## Source information
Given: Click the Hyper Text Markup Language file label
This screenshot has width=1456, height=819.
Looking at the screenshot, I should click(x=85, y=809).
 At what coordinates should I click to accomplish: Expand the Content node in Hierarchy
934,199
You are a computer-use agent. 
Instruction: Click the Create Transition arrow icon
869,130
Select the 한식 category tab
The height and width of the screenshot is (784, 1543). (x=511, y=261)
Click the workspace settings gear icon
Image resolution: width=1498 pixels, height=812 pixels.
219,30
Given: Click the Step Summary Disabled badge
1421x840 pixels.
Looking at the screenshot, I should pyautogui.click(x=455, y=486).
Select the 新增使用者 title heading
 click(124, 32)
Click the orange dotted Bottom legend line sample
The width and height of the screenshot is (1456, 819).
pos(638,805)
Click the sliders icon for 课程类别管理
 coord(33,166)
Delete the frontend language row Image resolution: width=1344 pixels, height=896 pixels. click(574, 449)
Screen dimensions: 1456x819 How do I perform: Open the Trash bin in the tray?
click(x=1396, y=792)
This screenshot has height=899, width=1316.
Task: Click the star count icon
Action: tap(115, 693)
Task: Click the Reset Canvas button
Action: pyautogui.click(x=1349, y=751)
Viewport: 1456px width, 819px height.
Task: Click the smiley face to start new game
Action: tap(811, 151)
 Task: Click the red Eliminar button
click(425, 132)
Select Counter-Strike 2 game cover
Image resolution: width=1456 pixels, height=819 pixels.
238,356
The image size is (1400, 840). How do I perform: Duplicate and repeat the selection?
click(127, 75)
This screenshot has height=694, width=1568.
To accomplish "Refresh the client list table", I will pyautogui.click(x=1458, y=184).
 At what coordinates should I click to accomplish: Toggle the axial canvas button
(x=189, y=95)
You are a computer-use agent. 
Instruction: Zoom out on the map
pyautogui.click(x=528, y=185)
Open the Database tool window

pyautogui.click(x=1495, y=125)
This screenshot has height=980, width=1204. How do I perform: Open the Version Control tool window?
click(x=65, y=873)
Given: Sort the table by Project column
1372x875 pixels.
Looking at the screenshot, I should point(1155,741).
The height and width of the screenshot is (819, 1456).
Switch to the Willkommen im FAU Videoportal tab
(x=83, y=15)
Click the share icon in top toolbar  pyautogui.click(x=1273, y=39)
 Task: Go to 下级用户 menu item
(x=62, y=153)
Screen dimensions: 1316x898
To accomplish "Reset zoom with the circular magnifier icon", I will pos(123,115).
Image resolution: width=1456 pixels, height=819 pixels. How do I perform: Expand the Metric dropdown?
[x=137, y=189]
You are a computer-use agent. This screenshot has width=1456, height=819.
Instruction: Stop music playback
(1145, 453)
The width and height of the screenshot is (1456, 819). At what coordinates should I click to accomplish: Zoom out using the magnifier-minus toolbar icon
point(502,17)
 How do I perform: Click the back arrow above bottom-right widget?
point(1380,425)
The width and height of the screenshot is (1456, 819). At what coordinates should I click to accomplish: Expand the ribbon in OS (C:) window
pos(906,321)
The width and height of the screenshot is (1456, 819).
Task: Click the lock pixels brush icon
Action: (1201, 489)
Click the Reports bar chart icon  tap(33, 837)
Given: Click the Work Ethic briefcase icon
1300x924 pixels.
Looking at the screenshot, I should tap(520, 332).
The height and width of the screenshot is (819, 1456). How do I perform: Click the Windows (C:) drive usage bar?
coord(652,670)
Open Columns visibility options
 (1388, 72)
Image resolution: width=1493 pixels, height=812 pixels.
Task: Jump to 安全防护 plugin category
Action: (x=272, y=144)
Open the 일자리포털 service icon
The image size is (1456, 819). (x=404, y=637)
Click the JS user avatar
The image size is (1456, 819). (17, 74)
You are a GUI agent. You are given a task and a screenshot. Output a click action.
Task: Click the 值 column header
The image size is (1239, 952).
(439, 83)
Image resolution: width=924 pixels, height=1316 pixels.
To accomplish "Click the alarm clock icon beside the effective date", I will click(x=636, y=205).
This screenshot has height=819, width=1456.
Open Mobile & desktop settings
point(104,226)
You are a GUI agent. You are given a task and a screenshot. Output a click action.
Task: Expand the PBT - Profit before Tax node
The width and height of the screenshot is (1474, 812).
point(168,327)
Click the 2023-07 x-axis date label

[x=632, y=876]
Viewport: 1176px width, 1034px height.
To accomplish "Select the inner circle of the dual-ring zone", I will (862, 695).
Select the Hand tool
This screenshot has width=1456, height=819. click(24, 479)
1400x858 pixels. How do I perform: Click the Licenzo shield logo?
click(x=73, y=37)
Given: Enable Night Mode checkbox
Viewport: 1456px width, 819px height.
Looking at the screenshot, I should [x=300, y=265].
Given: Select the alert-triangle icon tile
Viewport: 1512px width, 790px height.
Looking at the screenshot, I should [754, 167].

## Exercise goal
Work out how many lines above have the string "table" in them, and give only the number.

## Expected answer
2